**PROBLEM TO WORK ON**
From the rows below, please reproduce word for word every line, starting with the line containing "This screenshot has height=822, width=621." and going on through the line containing "Action: pyautogui.click(x=42, y=301)". Omit the pictures.

**INPUT MATERIAL**
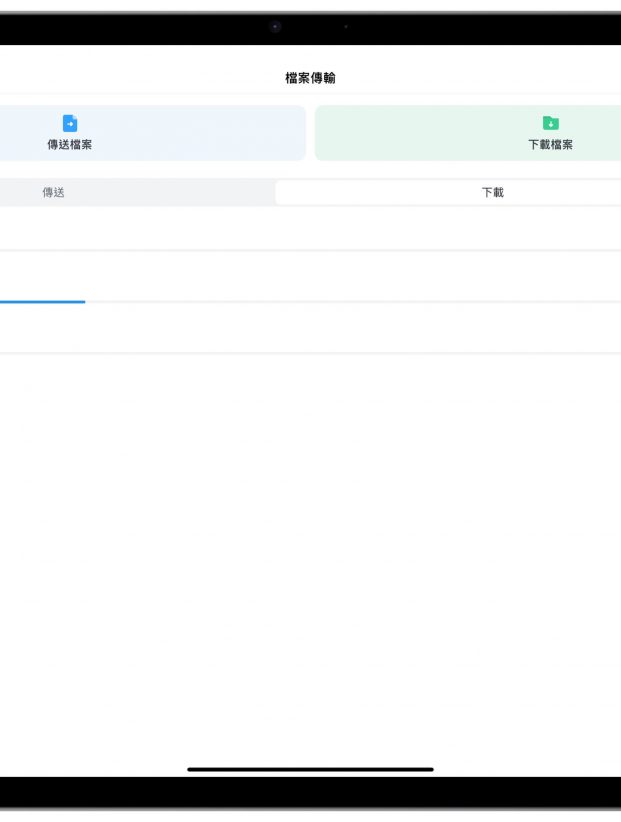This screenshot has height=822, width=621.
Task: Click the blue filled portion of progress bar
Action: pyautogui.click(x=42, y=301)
==
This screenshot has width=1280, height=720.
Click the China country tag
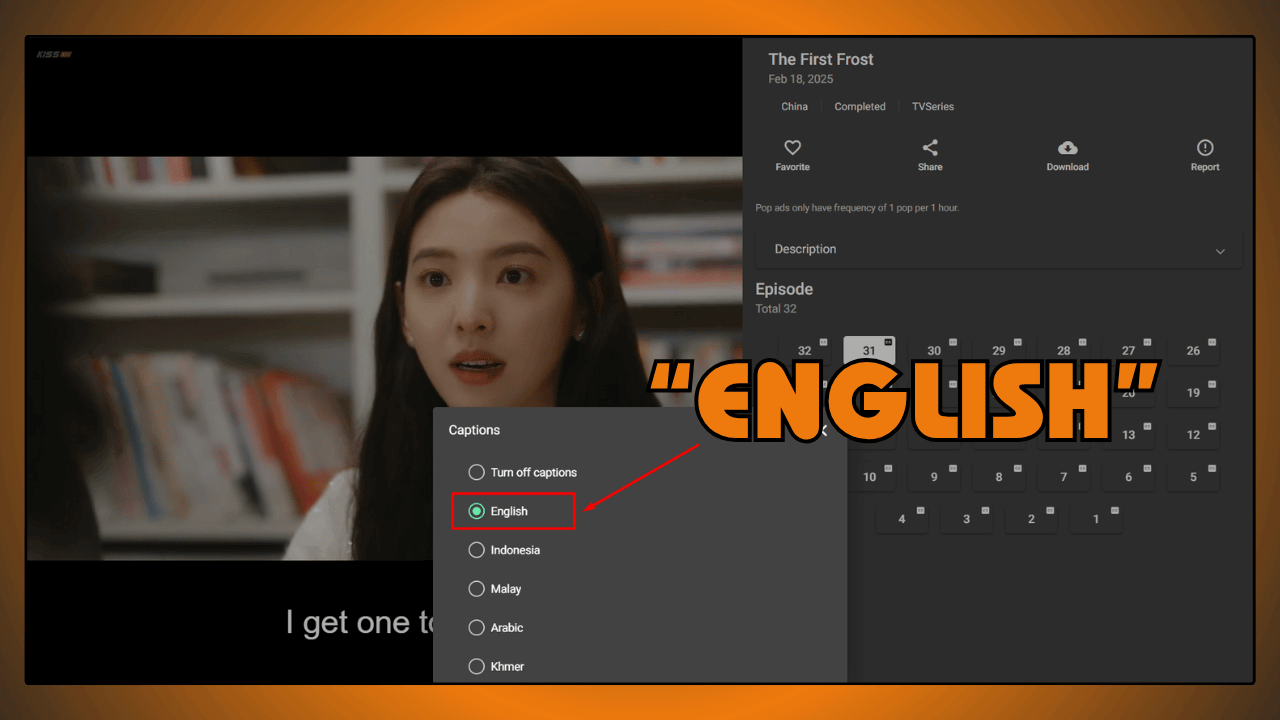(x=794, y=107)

**FINISHED TASK**
This screenshot has height=822, width=621.
Task: Click the blue filled portion of progress bar
Action: pyautogui.click(x=42, y=301)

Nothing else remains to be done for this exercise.